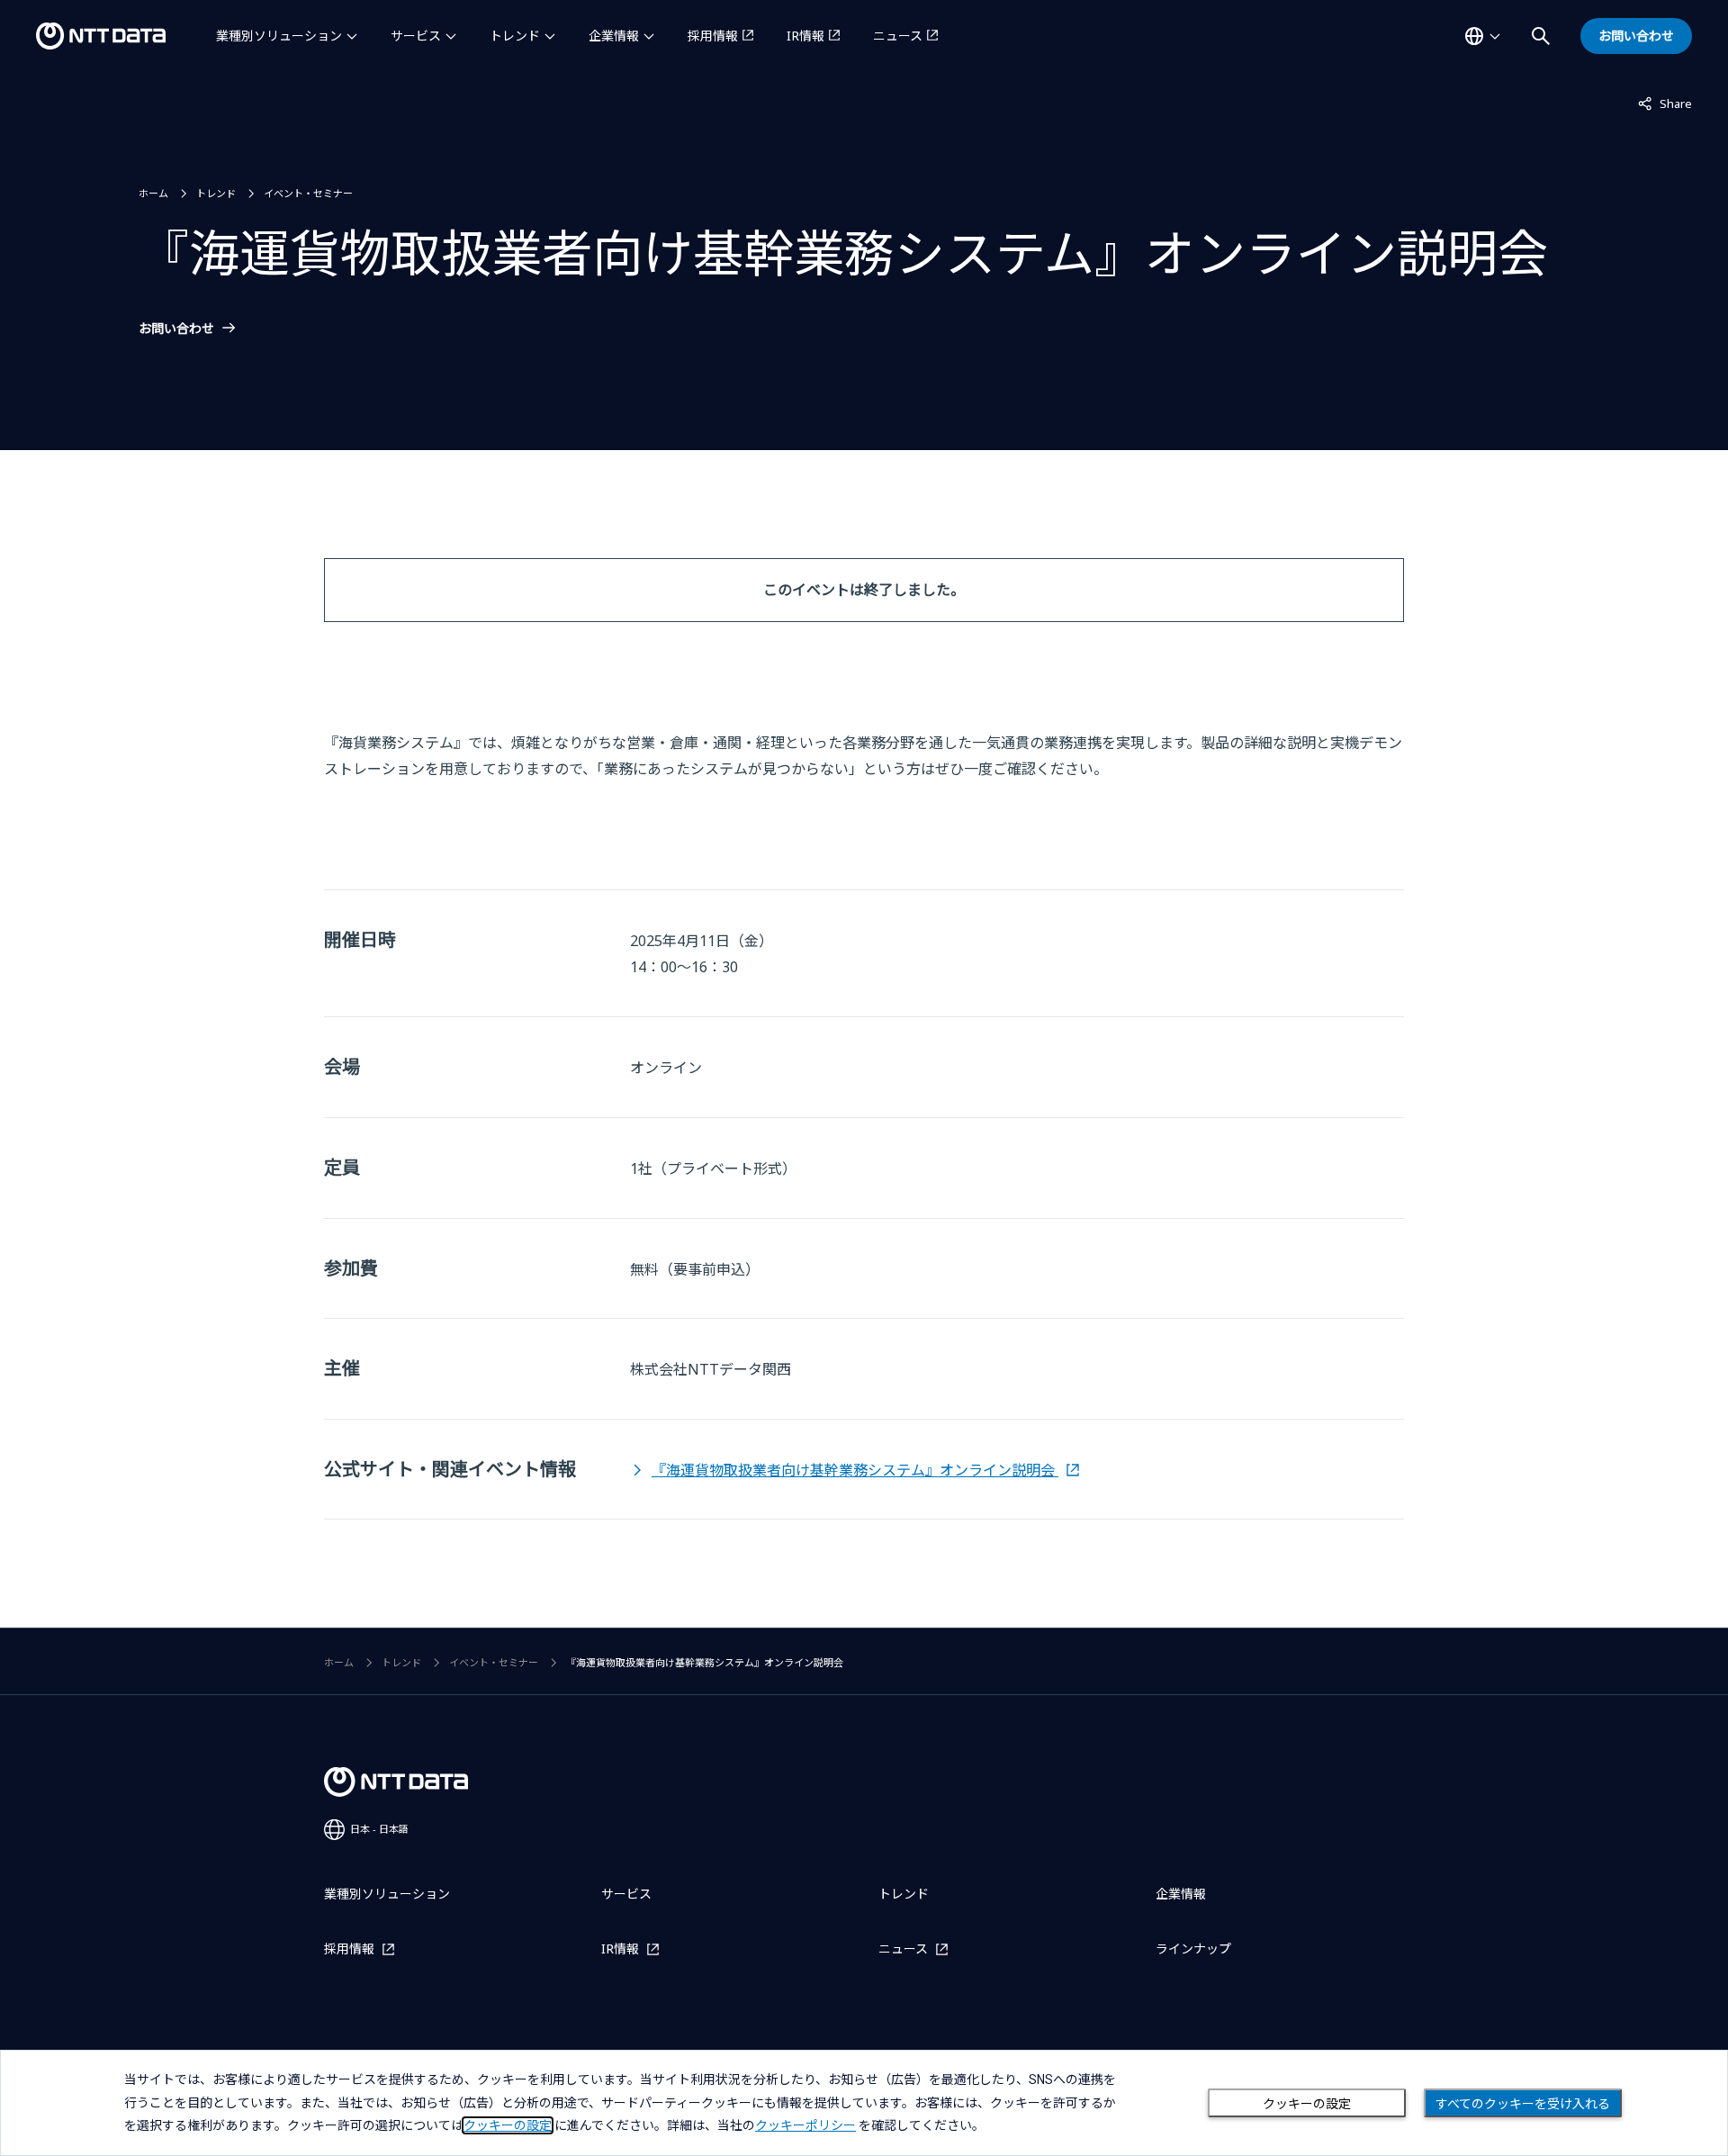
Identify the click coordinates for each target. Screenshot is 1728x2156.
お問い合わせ (176, 328)
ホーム (153, 193)
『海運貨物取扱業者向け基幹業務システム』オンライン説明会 (855, 1470)
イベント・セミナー (308, 193)
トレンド (515, 35)
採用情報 (713, 35)
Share (1665, 103)
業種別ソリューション (279, 35)
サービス (416, 35)
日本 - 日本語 (379, 1829)
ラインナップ (1193, 1948)
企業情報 (614, 35)
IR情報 (805, 35)
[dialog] (864, 2103)
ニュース (897, 35)
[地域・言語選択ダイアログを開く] (1482, 36)
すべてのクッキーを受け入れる (1523, 2104)
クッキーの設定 (1307, 2104)
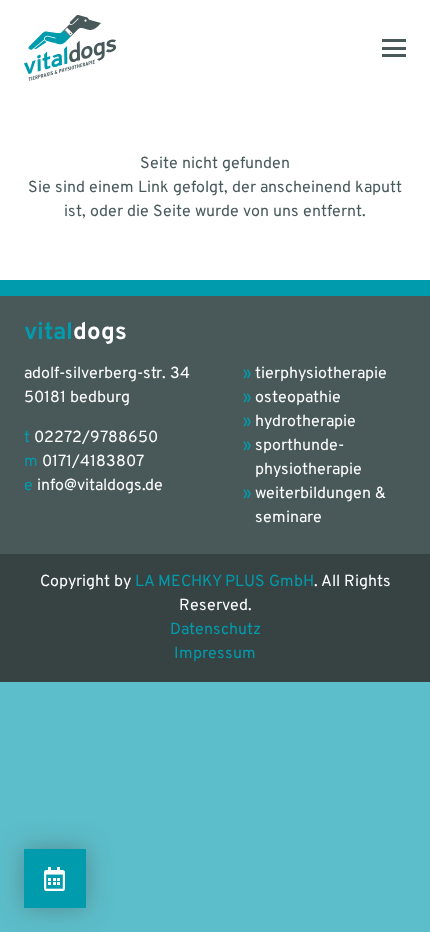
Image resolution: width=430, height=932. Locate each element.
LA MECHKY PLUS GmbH (224, 582)
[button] (394, 48)
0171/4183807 (93, 462)
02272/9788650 (96, 438)
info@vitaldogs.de (100, 486)
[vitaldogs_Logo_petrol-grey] (70, 48)
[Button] (55, 878)
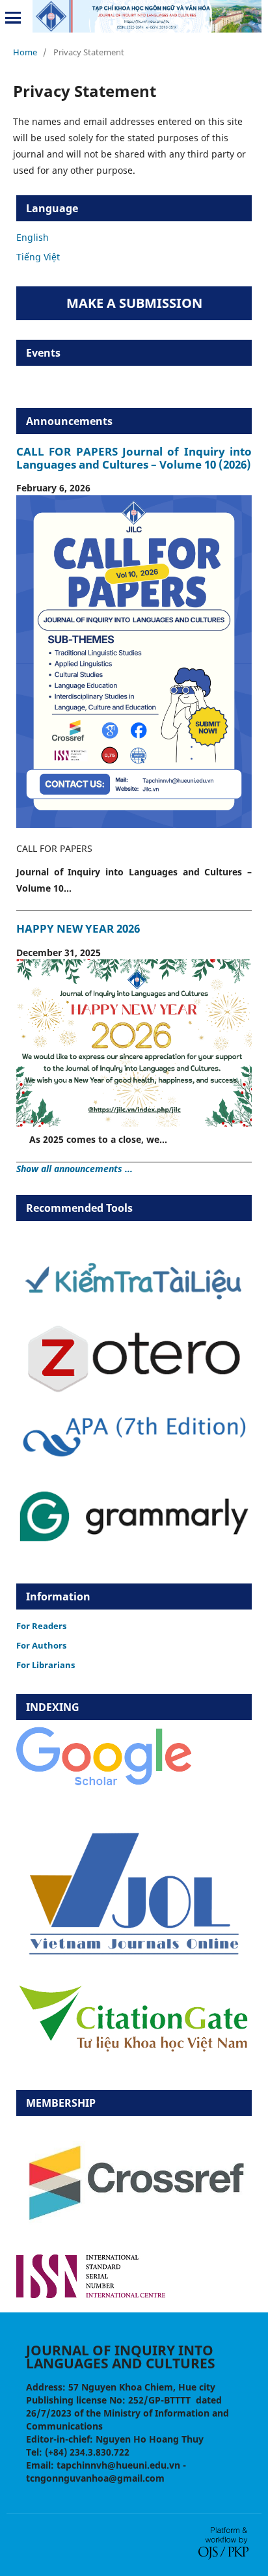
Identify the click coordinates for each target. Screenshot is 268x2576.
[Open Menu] (13, 18)
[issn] (90, 2294)
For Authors (41, 1645)
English (32, 237)
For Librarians (45, 1665)
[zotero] (134, 1390)
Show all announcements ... (74, 1168)
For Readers (41, 1626)
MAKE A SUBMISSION (134, 303)
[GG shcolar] (103, 1785)
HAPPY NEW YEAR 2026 (78, 928)
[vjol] (134, 1954)
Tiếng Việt (38, 257)
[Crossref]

## Exercise directions
An exact retyping of the entries, without images, is the required answer.

## Exercise result
Identify the click coordinates for each target. Screenshot is 1728x2156.
お問い合わせ (176, 328)
ホーム (153, 193)
『海運貨物取扱業者向け基幹業務システム』オンライン説明会 (855, 1470)
イベント・セミナー (308, 193)
トレンド (515, 35)
採用情報 (713, 35)
Share (1665, 103)
業種別ソリューション (279, 35)
サービス (416, 35)
日本 - 日本語 (379, 1829)
ラインナップ (1193, 1948)
企業情報 (614, 35)
IR情報 (805, 35)
[dialog] (864, 2103)
ニュース (897, 35)
[地域・言語選択ダイアログを開く] (1482, 36)
すべてのクッキーを受け入れる (1523, 2104)
クッキーの設定 (1307, 2104)
Image resolution: width=430, height=932. Locate each element.
LA MECHKY PLUS GmbH (224, 582)
[button] (394, 48)
0171/4183807 (93, 462)
02272/9788650 (96, 438)
info@vitaldogs.de (100, 486)
[vitaldogs_Logo_petrol-grey] (70, 48)
[Button] (55, 878)
Identify the click coordinates for each target. Screenshot is 268x2576.
[Open Menu] (13, 18)
[issn] (90, 2294)
For Authors (41, 1645)
English (32, 237)
For Librarians (45, 1665)
[zotero] (134, 1390)
Show all announcements ... (74, 1168)
For Readers (41, 1626)
MAKE A SUBMISSION (134, 303)
[GG shcolar] (103, 1785)
HAPPY NEW YEAR 2026 (78, 928)
[vjol] (134, 1954)
Tiếng Việt (38, 257)
[Crossref]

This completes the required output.